Saya jua memperoleh infomasi dari hasil pencarian warta di kanal Kompasiana, bahwa menurut KH. Abdul Wahab Hasbullah, burung itu diyakini sebagai penolak bala. “Iki tolak bala, sopo sing ngingu manuk doro Insya Allah iso tolak bala”, pungkasnya. Yah, keberadaan burung seolah menjadi ciri khas pondok pesantren di Jawa.
Saking pentingnya keberadaan burung-burung, para kiai biasanya menugasi seorang santri kepercayaannya untuk merawat kawanan burung dengan telaten. Tak jarang juga kita temui, ketika para kiai saling beranjangsana ke pondok pesantren, acapkali burung menjadi oleh-oleh menawan untuk dibawa pulang.
Konon, di sebuah pesantren ada seorang kiai gemar memelihara burung. Kiai tersebut dihadiahkan burung beo oleh santrinya. Hati kiai senang dengan hadiah itu, ia memeliharanya dengan baik, bahkan juga mengajari burung beo melafalkan kalimat tauhid “Laailahaillallah”.
Burung beo itu pun menirukan lafal kalimat tauhid yang diajarkan kiai dengan lancar. Suatu waktu, kiai mendengar suara, “keek..keek..keeeeek..”. Kiai pun bergegas mendatangi sumber suara, rupanya burung beo itu tewas diterkam kucing. Hati kiai remuk menyaksikan hal itu. Selepas kejadian yang membuat dadanya sesak, ia tak lagi bisa menikmati hari-hari seperti biasanya, seolah tak mampu memaafkan takdir, bahkan lebih banyak berdiam diri di persemayamannya. Jarang bepergian, berkomunikasi seperlunya dengan santri dan masyarakat. Ia hanya keluar sesekali, jika ada panggilan umat untuk memberikan petuah.
Melihat peristiwa ini, para santri merasa iba. Lalu, mereka sepakat untuk menghadiahkan kembali burung beo yang lebih bagus dari recehan yang telah dikumpulkan bersama.

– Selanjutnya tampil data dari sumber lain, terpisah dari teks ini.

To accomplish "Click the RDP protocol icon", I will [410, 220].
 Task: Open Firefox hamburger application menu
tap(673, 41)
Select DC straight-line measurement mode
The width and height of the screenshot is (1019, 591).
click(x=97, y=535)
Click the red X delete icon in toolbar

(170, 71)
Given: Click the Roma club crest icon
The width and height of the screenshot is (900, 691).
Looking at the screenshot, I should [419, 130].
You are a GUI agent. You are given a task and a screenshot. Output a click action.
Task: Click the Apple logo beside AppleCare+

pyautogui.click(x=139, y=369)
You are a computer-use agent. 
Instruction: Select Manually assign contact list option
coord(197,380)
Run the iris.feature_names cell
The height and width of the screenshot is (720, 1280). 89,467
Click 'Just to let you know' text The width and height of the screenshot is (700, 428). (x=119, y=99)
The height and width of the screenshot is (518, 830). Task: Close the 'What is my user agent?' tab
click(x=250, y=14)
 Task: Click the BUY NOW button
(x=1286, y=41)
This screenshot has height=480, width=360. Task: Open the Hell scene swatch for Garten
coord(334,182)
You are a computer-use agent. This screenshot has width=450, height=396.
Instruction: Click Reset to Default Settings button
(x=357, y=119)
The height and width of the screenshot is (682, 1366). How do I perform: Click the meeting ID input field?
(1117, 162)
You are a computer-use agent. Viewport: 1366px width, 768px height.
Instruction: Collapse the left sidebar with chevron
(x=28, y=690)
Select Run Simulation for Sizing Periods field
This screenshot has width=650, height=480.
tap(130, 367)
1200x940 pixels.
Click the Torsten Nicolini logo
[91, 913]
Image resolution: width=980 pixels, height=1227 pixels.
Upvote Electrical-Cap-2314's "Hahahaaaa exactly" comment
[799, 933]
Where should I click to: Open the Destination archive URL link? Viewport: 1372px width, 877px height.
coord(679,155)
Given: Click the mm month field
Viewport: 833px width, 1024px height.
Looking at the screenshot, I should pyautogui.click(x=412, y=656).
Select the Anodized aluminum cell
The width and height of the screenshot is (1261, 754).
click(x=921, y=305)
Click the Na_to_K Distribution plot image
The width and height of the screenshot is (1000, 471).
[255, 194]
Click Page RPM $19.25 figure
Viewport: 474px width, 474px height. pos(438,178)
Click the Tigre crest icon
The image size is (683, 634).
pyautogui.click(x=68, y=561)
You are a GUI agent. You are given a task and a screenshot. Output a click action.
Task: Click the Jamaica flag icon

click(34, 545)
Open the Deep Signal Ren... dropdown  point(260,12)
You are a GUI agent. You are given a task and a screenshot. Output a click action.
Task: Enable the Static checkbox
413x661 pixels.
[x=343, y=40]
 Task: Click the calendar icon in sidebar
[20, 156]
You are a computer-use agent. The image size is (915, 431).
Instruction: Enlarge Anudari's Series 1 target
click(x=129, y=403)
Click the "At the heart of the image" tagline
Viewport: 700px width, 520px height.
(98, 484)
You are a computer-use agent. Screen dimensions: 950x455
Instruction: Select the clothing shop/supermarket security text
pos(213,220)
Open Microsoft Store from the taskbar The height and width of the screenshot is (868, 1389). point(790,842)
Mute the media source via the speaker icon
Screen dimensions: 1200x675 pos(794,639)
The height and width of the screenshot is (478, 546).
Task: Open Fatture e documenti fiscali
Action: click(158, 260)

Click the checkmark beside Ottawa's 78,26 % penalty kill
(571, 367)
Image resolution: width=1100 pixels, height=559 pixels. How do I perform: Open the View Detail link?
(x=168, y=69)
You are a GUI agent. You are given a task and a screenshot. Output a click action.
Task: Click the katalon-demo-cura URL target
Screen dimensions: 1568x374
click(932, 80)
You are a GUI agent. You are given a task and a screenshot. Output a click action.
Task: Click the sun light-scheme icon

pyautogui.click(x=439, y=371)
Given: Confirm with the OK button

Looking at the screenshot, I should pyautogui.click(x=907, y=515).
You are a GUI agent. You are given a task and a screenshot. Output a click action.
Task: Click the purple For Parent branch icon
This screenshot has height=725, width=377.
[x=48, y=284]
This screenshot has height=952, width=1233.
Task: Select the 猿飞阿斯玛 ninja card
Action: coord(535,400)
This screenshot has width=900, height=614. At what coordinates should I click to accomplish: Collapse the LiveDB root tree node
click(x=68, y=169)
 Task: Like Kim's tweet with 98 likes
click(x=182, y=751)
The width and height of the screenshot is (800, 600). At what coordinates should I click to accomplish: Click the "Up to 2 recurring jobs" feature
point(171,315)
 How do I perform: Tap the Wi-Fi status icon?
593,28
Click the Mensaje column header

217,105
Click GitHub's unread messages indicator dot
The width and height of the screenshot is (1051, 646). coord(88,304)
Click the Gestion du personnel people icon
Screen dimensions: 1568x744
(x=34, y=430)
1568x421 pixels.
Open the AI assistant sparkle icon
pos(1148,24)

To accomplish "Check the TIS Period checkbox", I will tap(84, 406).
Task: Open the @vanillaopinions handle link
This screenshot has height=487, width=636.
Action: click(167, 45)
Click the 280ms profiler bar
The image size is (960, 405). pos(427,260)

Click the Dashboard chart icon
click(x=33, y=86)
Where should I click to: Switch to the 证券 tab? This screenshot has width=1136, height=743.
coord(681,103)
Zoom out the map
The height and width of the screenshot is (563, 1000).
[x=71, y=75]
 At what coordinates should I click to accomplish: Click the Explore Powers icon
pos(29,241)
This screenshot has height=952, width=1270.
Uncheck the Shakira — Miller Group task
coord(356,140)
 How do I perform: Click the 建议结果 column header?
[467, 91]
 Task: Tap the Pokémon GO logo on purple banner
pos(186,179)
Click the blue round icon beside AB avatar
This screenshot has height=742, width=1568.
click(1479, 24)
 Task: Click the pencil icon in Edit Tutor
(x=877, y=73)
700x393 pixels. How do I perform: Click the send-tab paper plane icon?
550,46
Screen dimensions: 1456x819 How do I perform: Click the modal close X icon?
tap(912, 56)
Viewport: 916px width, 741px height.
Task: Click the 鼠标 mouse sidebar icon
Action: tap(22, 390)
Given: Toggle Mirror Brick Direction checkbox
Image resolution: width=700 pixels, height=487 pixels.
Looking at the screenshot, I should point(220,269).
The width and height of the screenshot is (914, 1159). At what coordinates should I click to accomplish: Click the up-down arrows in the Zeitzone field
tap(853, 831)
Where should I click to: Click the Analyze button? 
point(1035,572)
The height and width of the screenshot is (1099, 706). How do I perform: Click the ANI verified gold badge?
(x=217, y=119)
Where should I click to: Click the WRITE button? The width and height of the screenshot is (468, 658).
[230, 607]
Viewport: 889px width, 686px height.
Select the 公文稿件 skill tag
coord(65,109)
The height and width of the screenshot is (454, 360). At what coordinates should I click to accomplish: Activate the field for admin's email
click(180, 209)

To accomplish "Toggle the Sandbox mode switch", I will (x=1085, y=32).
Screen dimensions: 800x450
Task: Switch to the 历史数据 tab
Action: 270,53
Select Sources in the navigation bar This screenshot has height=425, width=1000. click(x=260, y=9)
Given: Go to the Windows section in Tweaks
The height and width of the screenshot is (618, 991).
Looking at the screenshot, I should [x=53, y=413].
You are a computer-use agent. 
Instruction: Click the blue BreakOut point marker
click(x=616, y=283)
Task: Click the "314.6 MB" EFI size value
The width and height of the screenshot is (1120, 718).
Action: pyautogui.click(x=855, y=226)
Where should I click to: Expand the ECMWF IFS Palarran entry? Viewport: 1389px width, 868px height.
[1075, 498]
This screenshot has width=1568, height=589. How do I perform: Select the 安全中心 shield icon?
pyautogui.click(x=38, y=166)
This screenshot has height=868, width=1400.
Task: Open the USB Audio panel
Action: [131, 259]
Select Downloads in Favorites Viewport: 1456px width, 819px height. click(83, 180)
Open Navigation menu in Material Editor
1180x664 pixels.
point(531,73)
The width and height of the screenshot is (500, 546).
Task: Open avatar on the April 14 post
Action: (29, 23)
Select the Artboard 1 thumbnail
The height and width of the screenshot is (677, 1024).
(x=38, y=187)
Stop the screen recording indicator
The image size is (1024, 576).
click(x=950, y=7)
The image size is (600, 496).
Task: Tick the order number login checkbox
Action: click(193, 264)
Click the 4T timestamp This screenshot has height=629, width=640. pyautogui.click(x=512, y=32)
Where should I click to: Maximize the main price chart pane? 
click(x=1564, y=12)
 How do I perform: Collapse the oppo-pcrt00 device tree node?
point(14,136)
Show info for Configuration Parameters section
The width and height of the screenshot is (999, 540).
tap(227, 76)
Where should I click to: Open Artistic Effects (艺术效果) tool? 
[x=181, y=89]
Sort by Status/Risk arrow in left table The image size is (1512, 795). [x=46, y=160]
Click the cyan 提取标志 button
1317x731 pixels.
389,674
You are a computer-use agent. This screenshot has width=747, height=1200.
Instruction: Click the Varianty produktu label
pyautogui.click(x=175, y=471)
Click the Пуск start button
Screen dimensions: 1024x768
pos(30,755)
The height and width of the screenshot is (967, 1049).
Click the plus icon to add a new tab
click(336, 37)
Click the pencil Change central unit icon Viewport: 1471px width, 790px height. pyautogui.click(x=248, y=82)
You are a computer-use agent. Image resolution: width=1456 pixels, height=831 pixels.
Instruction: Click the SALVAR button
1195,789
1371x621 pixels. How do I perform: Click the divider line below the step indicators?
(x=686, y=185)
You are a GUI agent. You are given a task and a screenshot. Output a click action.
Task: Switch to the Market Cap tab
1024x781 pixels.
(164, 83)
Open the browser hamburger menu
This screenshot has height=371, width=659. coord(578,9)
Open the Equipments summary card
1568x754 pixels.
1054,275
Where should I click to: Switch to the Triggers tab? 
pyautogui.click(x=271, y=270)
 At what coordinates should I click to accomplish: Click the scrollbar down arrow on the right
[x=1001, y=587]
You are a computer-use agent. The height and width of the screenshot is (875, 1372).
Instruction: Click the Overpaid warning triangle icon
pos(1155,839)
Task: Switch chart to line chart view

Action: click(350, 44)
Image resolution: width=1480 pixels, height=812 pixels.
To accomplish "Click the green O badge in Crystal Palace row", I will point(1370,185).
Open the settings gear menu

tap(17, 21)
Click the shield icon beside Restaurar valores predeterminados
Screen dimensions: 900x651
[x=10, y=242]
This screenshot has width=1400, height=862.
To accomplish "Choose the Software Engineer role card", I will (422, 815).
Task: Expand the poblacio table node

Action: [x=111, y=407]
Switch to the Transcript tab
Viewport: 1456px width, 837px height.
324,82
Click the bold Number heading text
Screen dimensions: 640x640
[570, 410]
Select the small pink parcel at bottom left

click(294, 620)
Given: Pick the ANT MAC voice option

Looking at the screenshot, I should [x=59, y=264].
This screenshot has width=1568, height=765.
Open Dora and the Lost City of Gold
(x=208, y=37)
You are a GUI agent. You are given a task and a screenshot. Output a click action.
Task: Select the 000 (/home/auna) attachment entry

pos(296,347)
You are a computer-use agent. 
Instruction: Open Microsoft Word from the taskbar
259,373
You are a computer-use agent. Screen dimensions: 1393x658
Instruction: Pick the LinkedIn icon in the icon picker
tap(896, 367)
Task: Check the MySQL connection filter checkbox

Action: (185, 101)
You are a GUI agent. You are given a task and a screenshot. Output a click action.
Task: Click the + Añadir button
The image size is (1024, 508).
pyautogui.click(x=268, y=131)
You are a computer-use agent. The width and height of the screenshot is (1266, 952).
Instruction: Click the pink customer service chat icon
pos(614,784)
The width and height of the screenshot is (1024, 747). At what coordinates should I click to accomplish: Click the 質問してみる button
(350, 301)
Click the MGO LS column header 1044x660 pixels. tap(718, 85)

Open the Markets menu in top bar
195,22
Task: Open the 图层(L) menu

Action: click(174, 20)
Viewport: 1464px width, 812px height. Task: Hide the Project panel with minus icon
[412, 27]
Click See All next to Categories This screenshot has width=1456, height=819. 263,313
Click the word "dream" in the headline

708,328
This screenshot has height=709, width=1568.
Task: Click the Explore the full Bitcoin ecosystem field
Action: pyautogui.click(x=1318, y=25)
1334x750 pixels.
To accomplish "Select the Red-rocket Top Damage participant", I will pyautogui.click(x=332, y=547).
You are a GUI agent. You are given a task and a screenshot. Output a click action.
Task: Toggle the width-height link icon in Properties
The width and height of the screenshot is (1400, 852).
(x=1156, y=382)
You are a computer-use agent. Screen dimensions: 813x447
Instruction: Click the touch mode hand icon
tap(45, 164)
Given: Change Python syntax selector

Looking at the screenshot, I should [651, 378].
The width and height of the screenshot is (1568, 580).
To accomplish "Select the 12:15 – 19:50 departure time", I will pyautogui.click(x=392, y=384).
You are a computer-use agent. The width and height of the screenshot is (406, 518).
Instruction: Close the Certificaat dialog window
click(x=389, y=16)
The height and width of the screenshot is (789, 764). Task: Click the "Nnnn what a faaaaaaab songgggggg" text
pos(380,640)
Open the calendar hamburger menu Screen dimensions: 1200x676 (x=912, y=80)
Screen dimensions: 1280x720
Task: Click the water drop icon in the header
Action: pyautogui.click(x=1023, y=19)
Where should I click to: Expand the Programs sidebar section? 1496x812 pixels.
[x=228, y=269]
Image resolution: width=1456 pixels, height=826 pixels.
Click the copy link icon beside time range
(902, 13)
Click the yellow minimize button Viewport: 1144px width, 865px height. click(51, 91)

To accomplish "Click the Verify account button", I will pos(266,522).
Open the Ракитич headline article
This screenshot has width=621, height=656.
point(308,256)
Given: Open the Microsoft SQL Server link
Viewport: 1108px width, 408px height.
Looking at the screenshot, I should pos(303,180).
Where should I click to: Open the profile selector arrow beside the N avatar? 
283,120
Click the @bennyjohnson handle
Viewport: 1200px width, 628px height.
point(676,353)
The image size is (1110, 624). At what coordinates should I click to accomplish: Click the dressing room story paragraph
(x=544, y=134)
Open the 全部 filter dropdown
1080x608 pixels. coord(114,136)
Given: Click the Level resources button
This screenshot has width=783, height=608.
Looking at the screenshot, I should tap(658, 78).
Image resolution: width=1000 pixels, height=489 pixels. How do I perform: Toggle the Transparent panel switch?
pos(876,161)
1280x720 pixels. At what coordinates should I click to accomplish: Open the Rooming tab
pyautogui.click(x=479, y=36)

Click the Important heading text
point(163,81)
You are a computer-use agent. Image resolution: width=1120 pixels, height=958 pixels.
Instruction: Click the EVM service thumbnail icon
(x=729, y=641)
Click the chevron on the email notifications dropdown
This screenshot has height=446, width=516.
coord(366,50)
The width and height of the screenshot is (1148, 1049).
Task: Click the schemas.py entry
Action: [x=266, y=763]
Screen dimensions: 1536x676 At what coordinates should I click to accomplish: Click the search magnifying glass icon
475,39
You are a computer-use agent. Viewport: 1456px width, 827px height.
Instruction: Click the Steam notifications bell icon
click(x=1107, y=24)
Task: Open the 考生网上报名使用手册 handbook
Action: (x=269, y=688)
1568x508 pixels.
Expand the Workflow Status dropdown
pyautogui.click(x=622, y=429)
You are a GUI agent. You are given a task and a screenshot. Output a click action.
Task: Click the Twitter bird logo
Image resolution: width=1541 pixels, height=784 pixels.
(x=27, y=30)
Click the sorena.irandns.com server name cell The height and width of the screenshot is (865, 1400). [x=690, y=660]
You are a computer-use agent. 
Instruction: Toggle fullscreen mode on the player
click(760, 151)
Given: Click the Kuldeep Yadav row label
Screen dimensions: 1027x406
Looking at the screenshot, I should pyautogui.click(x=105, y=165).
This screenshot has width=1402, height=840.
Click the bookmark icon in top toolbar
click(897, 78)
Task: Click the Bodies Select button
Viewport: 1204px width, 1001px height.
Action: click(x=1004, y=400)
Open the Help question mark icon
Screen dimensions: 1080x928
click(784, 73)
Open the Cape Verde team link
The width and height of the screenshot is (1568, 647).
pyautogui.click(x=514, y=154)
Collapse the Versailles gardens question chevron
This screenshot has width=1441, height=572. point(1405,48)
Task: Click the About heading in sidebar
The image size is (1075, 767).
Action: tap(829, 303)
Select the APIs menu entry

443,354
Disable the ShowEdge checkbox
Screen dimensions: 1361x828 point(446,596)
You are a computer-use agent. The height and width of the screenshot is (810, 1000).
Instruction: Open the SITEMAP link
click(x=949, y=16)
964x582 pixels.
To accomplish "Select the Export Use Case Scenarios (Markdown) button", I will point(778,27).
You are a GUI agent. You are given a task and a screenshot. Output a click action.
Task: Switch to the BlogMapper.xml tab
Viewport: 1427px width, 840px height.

Mereka pun mengabarkan niatnya ke kiai. Mereka mengungapkan kesedihannya sebab merasa terluka manakala kiainya juga terluka. Kiai pun merasa terharu atas usaha dan kepedulian santrinya. Namun, ia menjelaskan kepada santrinya, bahwa bukan kematian burung beo yang membuat ia tak tampak ceria seperti biasanya. Melainkan yang ia takutkan adalah kematian dirinya kelak.
Burung beo yang sejatinya hampir tiap hari melafalkan “Laailahaillallah”, ketika si beo menjemput takdir kematiannya, hanya terdengar suara “keek..keek..keeeek..” dari paruhnya. Bagaimana dengan diri kita yang jarang melafalkan pujian-pujian kepada-Nya?
Tugas kita bukan berusaha mengkaji ontologi takdir kematian. Tetapi, tugas kita adalah menyiapkan diri untuk menerima takdir-takdir Tuhan yang telah kita ketahui, melalui jejak-jejak penelurusan kuasa Tuhan di semesta ini. Aksiologi surga adalah hadiah dari epistemologi kematian yang benar.
Bagi saya, burung adalah simbol kebebasan. Ketika engkau menjumpai perkara hidup yang terasa mencekik, atau sulit menemukan ruang bebas bergerak, sebab tak tahu harus melakukan apa. Maka, lepaskan apa yang membelenggu hari-harimu dari kefanaan. Asal, bukan melepas burung piaraan kiai, “itu kurang ajar”.